Task directions :: For the entries below, how many lines contain the word "Open"? Reply with the number and nothing else.

══ Material to process

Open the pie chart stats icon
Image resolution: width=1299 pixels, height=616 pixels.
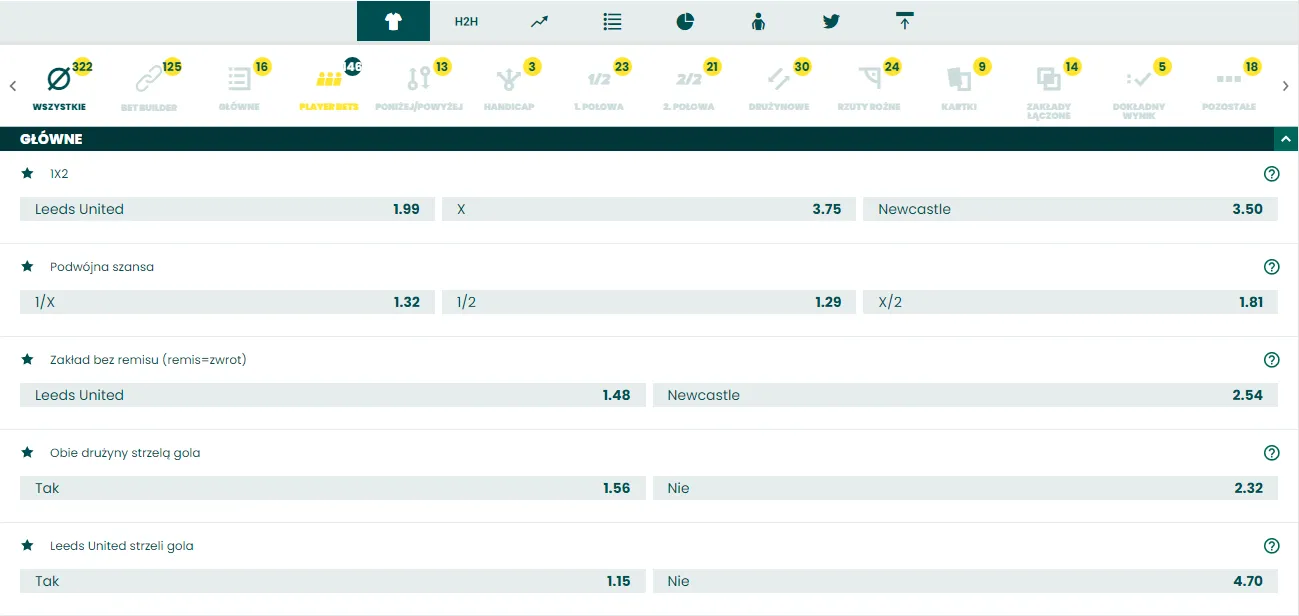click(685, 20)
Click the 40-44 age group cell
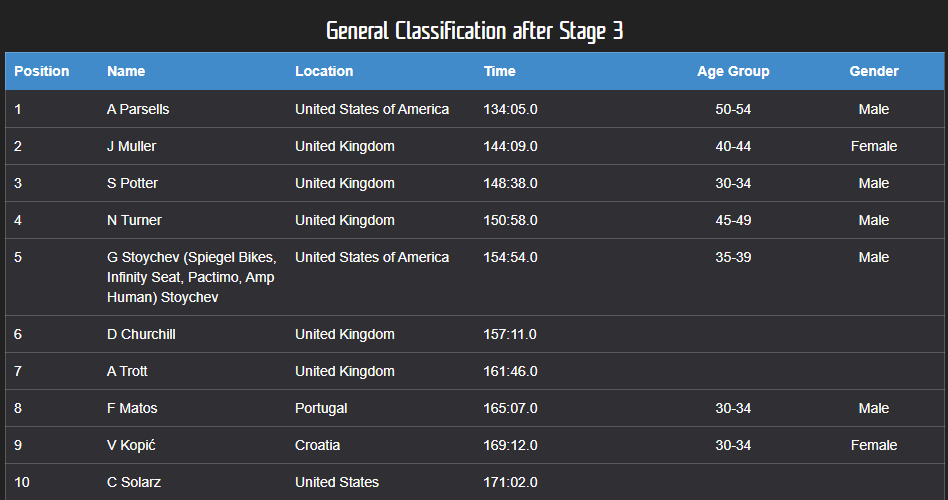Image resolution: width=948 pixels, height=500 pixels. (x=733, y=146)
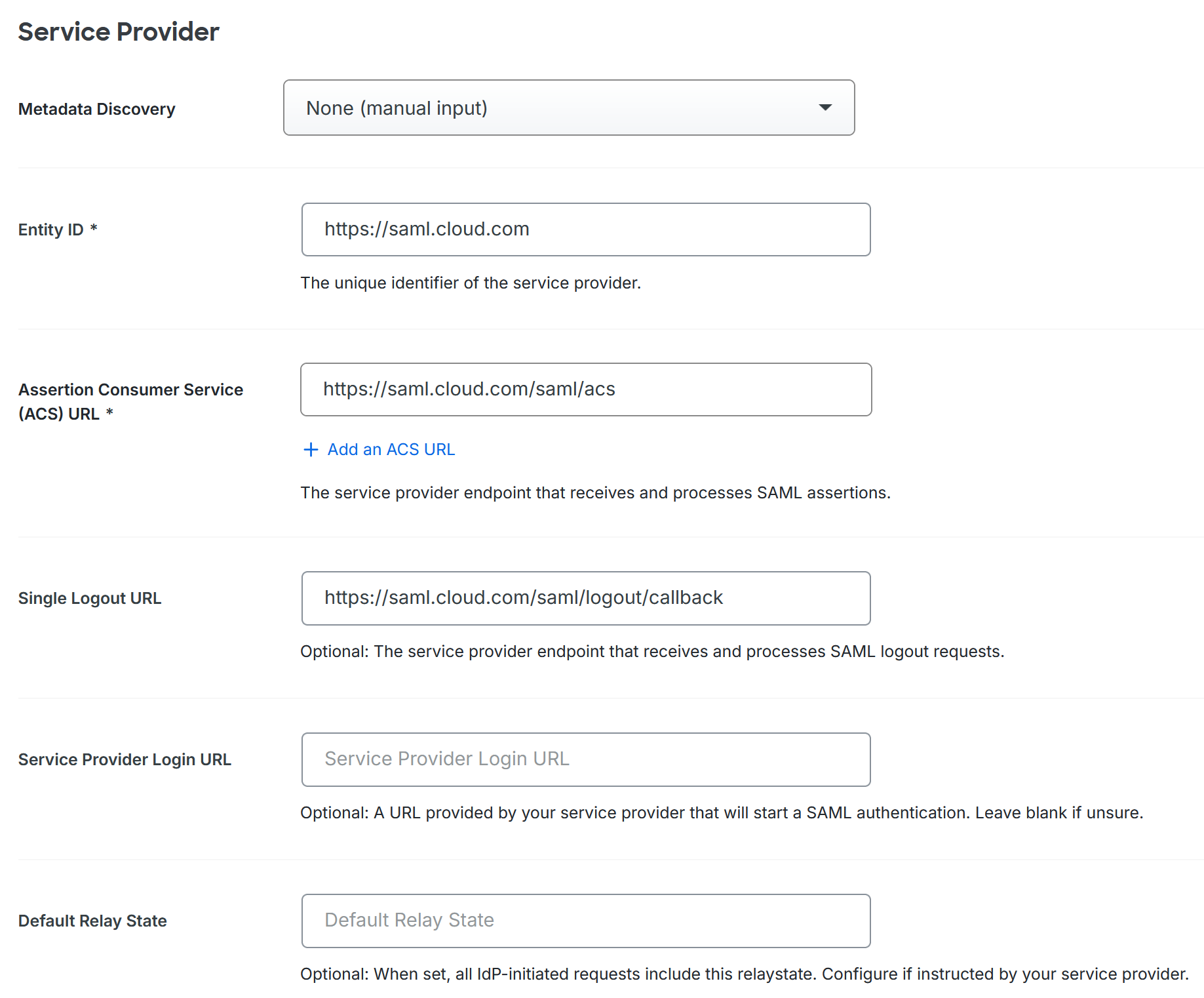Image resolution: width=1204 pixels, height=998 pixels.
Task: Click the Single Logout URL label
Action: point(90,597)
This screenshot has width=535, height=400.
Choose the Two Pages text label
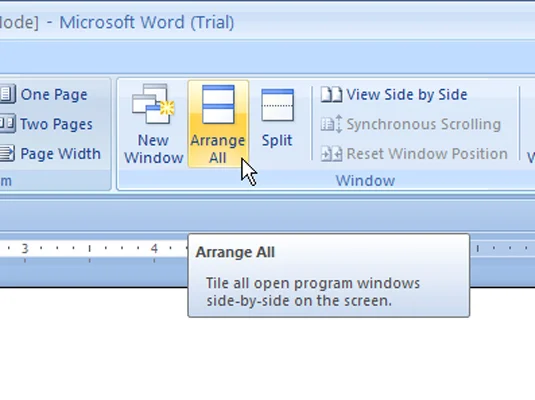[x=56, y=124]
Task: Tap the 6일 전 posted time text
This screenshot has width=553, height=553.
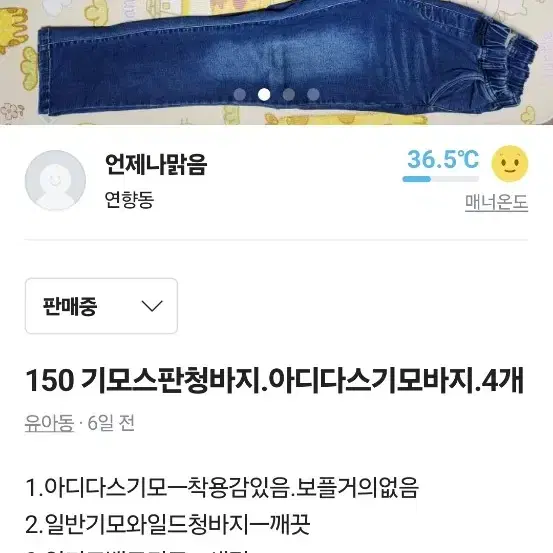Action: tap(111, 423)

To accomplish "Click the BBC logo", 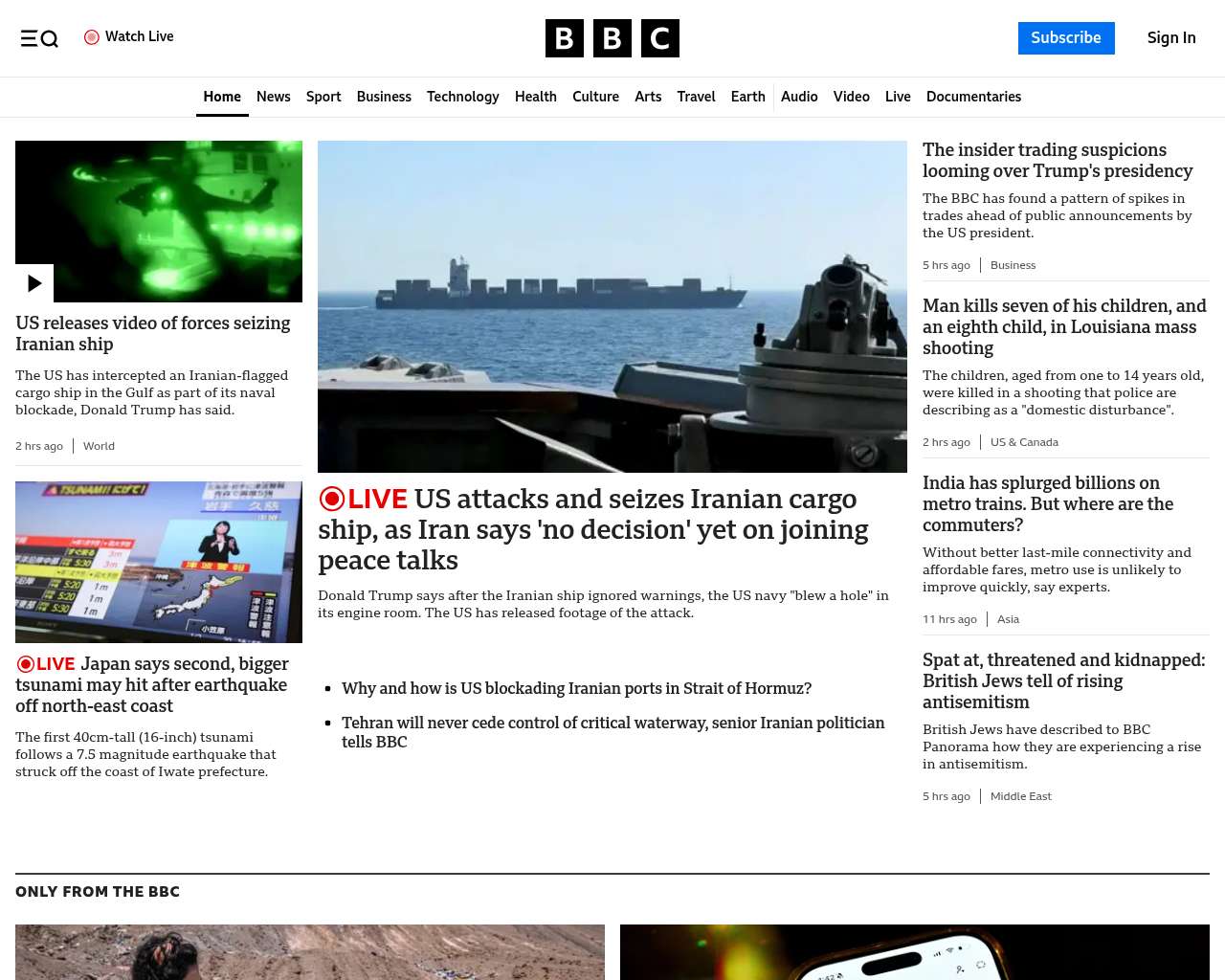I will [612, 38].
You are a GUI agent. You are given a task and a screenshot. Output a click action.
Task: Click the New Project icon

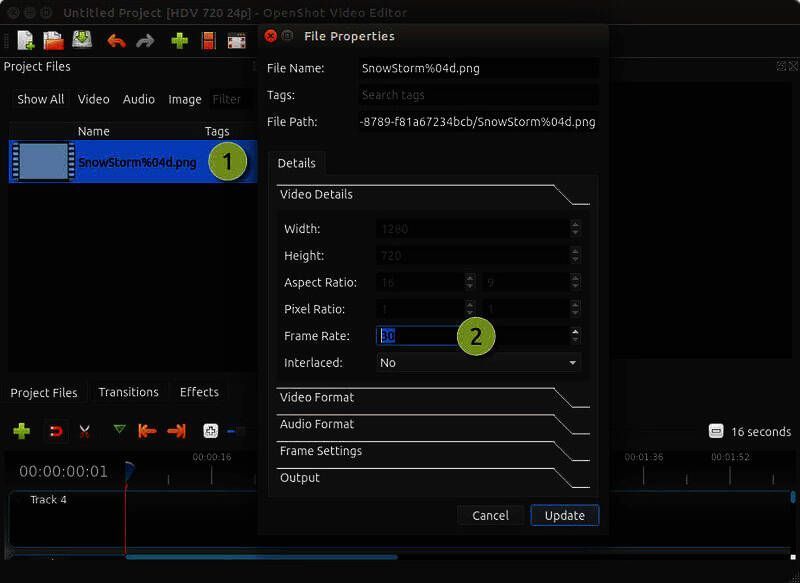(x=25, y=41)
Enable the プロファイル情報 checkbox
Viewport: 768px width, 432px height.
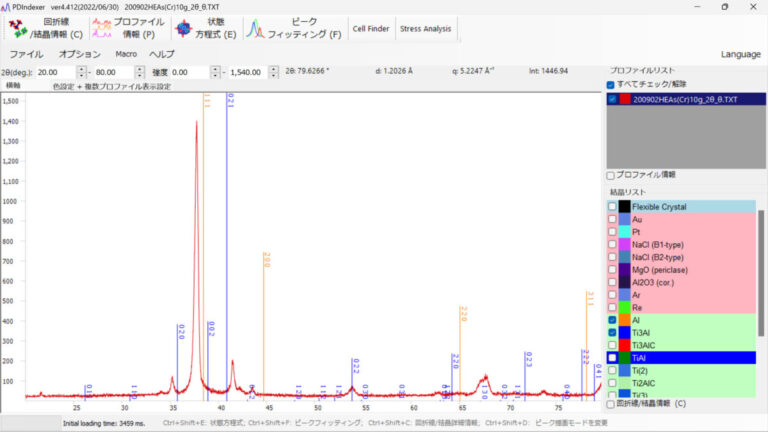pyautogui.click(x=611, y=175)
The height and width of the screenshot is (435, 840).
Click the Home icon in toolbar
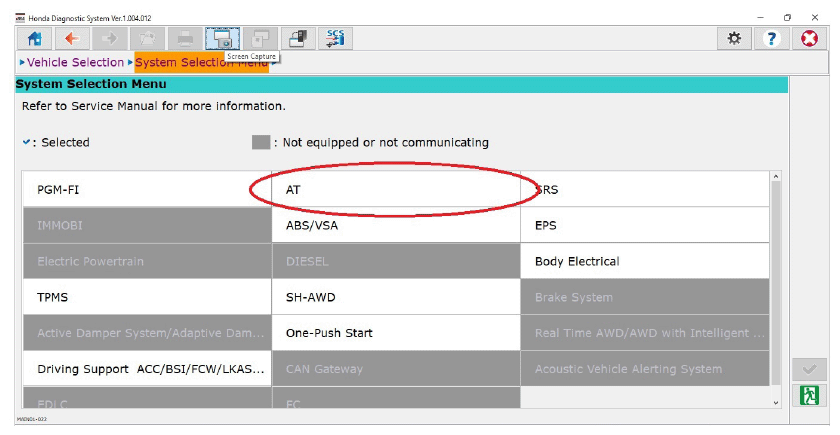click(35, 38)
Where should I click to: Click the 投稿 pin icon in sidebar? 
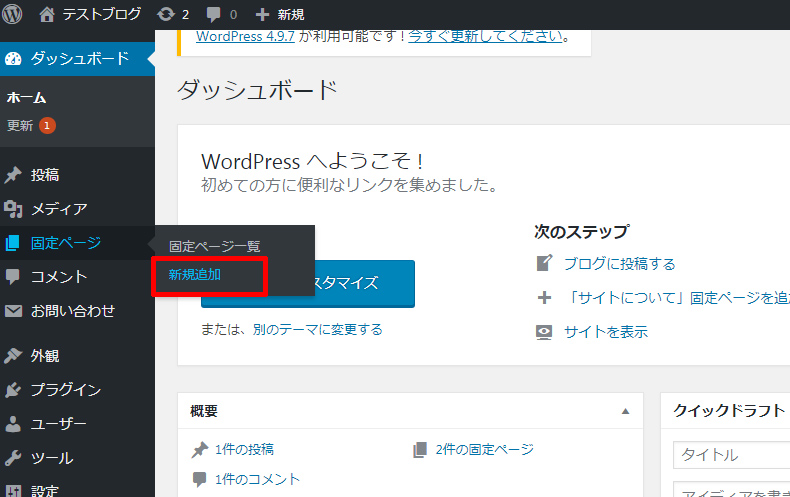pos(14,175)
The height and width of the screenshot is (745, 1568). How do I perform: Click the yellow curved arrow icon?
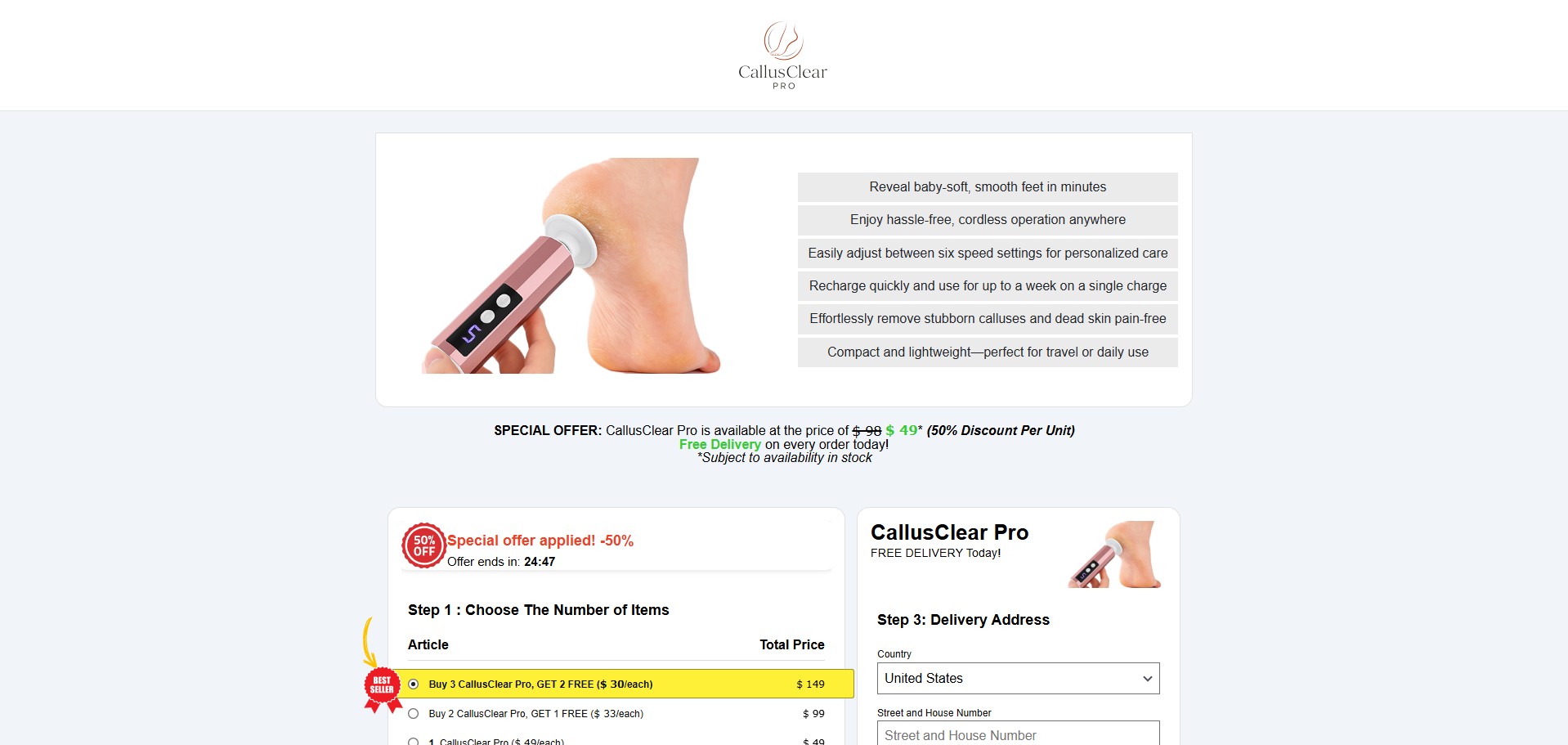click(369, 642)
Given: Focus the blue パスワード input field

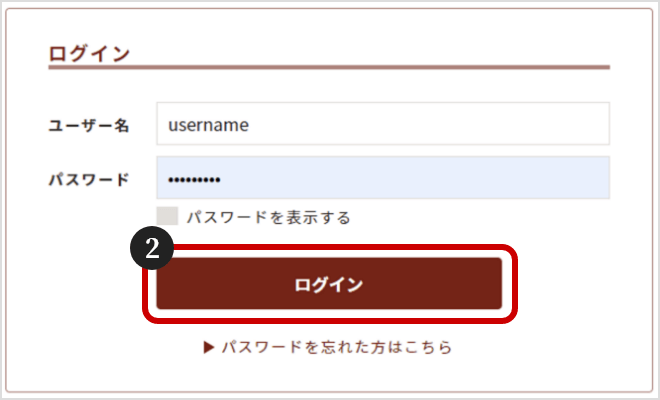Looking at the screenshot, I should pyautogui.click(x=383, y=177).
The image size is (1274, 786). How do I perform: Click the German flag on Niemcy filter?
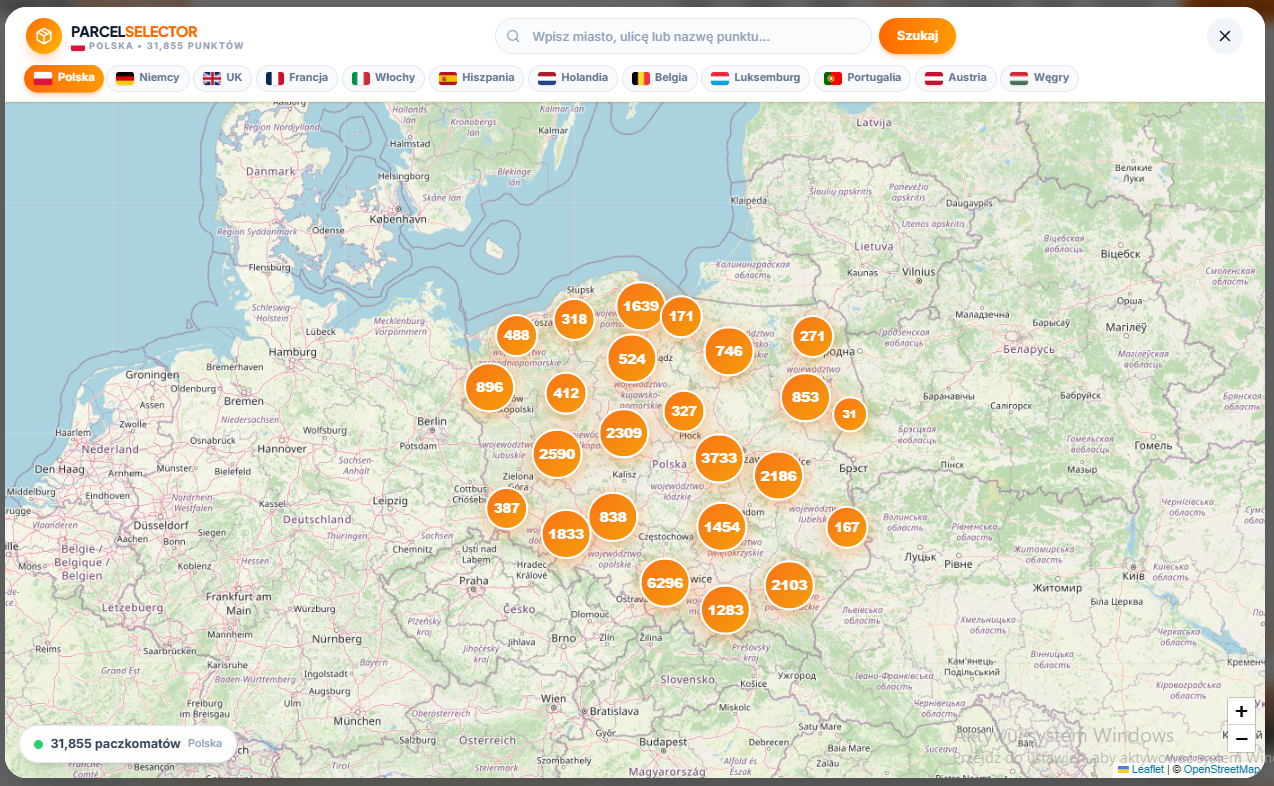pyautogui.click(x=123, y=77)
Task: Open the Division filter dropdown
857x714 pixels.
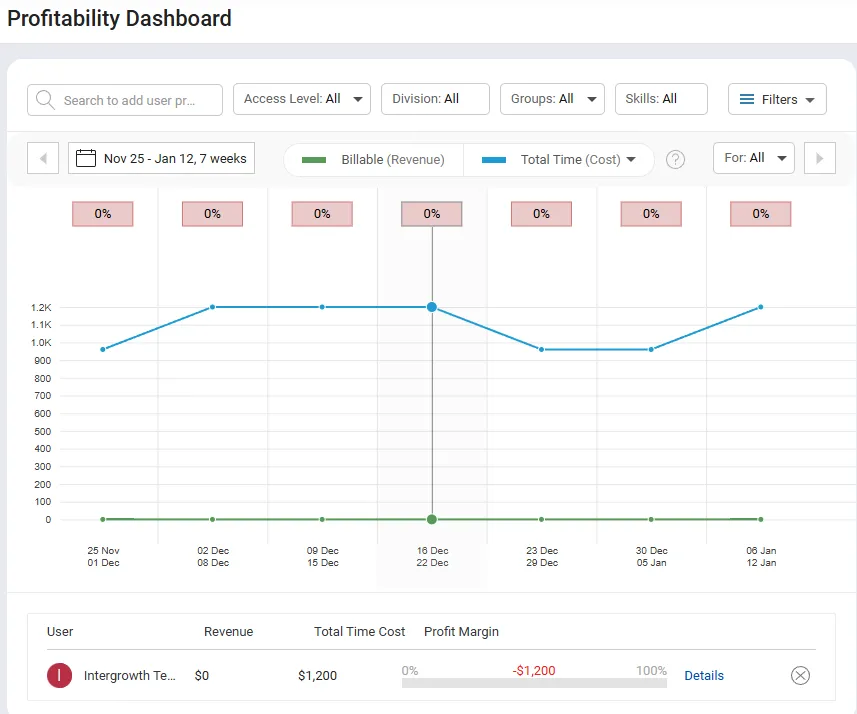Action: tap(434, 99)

════

Answer space :: 2